About this task ->
The goal is to restate all of the records below word for word.

[Opening Data to examine section]

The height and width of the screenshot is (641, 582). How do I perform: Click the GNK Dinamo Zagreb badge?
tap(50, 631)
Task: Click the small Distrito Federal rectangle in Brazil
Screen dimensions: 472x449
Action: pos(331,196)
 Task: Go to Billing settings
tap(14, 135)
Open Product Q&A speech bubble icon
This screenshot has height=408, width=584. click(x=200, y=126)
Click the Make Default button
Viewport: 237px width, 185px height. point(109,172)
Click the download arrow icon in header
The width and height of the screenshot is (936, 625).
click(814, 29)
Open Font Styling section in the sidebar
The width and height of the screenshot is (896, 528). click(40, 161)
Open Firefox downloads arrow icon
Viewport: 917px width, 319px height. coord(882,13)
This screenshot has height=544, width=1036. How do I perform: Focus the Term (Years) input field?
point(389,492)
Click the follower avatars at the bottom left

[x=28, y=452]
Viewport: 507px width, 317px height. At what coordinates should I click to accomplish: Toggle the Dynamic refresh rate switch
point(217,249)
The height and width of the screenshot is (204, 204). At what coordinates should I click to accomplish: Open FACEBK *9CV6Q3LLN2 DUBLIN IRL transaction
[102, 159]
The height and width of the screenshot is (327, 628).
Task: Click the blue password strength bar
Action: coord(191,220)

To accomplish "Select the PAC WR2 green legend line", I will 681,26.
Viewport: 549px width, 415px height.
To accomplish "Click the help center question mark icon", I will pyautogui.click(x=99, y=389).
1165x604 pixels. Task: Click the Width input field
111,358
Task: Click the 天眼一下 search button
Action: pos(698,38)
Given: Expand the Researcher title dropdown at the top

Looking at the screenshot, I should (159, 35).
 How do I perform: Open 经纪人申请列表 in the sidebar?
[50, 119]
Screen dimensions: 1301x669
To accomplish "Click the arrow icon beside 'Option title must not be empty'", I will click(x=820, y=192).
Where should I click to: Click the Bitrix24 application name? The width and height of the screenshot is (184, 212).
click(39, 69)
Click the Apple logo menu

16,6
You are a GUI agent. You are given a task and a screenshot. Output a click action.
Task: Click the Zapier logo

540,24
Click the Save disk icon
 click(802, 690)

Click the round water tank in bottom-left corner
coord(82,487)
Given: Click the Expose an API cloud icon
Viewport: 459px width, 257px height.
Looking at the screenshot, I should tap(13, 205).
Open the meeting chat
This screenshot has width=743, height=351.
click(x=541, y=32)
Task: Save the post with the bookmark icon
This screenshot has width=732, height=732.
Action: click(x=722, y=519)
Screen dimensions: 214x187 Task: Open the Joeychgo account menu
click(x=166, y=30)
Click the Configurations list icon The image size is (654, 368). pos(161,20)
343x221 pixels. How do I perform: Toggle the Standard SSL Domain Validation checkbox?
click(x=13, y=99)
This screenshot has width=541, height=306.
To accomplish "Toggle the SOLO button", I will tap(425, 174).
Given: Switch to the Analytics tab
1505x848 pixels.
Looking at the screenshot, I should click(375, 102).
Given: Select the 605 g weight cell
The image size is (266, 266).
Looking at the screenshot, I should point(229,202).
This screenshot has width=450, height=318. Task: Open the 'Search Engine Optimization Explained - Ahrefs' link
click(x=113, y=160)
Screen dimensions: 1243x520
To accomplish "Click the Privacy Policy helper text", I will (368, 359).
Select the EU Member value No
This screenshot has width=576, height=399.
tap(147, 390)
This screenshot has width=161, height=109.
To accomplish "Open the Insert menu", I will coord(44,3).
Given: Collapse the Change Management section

[Closing Data to examine section]

Result for this task ->
The height and width of the screenshot is (641, 582). How do I perform: Click the GNK Dinamo Zagreb badge?
tap(50, 631)
Task: Click the small Distrito Federal rectangle in Brazil
Screen dimensions: 472x449
Action: pos(331,196)
 Task: Go to Billing settings
tap(14, 135)
Open Product Q&A speech bubble icon
This screenshot has height=408, width=584. click(x=200, y=126)
Click the Make Default button
Viewport: 237px width, 185px height. point(109,172)
Click the download arrow icon in header
The width and height of the screenshot is (936, 625).
click(814, 29)
Open Font Styling section in the sidebar
The width and height of the screenshot is (896, 528). click(40, 161)
Open Firefox downloads arrow icon
Viewport: 917px width, 319px height. coord(882,13)
This screenshot has height=544, width=1036. How do I perform: Focus the Term (Years) input field?
point(389,492)
Click the follower avatars at the bottom left

[x=28, y=452]
Viewport: 507px width, 317px height. At what coordinates should I click to accomplish: Toggle the Dynamic refresh rate switch
point(217,249)
The height and width of the screenshot is (204, 204). At what coordinates should I click to accomplish: Open FACEBK *9CV6Q3LLN2 DUBLIN IRL transaction
[102, 159]
The height and width of the screenshot is (327, 628).
Task: Click the blue password strength bar
Action: coord(191,220)

To accomplish "Select the PAC WR2 green legend line", I will 681,26.
Viewport: 549px width, 415px height.
To accomplish "Click the help center question mark icon", I will pyautogui.click(x=99, y=389).
1165x604 pixels. Task: Click the Width input field
111,358
Task: Click the 天眼一下 search button
Action: pos(698,38)
Given: Expand the Researcher title dropdown at the top

Looking at the screenshot, I should (159, 35).
 How do I perform: Open 经纪人申请列表 in the sidebar?
[50, 119]
Screen dimensions: 1301x669
To accomplish "Click the arrow icon beside 'Option title must not be empty'", I will click(x=820, y=192).
Where should I click to: Click the Bitrix24 application name? The width and height of the screenshot is (184, 212).
click(39, 69)
Click the Apple logo menu

16,6
You are a GUI agent. You are given a task and a screenshot. Output a click action.
Task: Click the Zapier logo

540,24
Click the Save disk icon
 click(802, 690)

Click the round water tank in bottom-left corner
coord(82,487)
Given: Click the Expose an API cloud icon
Viewport: 459px width, 257px height.
Looking at the screenshot, I should tap(13, 205).
Open the meeting chat
This screenshot has width=743, height=351.
click(x=541, y=32)
Task: Save the post with the bookmark icon
This screenshot has width=732, height=732.
Action: click(x=722, y=519)
Screen dimensions: 214x187 Task: Open the Joeychgo account menu
click(x=166, y=30)
Click the Configurations list icon The image size is (654, 368). pos(161,20)
343x221 pixels. How do I perform: Toggle the Standard SSL Domain Validation checkbox?
click(x=13, y=99)
This screenshot has width=541, height=306.
To accomplish "Toggle the SOLO button", I will tap(425, 174).
Given: Switch to the Analytics tab
1505x848 pixels.
Looking at the screenshot, I should click(375, 102).
Given: Select the 605 g weight cell
The image size is (266, 266).
Looking at the screenshot, I should point(229,202).
This screenshot has width=450, height=318. Task: Open the 'Search Engine Optimization Explained - Ahrefs' link
click(x=113, y=160)
Screen dimensions: 1243x520
To accomplish "Click the Privacy Policy helper text", I will (368, 359).
Select the EU Member value No
This screenshot has width=576, height=399.
tap(147, 390)
This screenshot has width=161, height=109.
To accomplish "Open the Insert menu", I will coord(44,3).
Given: Collapse the Change Management section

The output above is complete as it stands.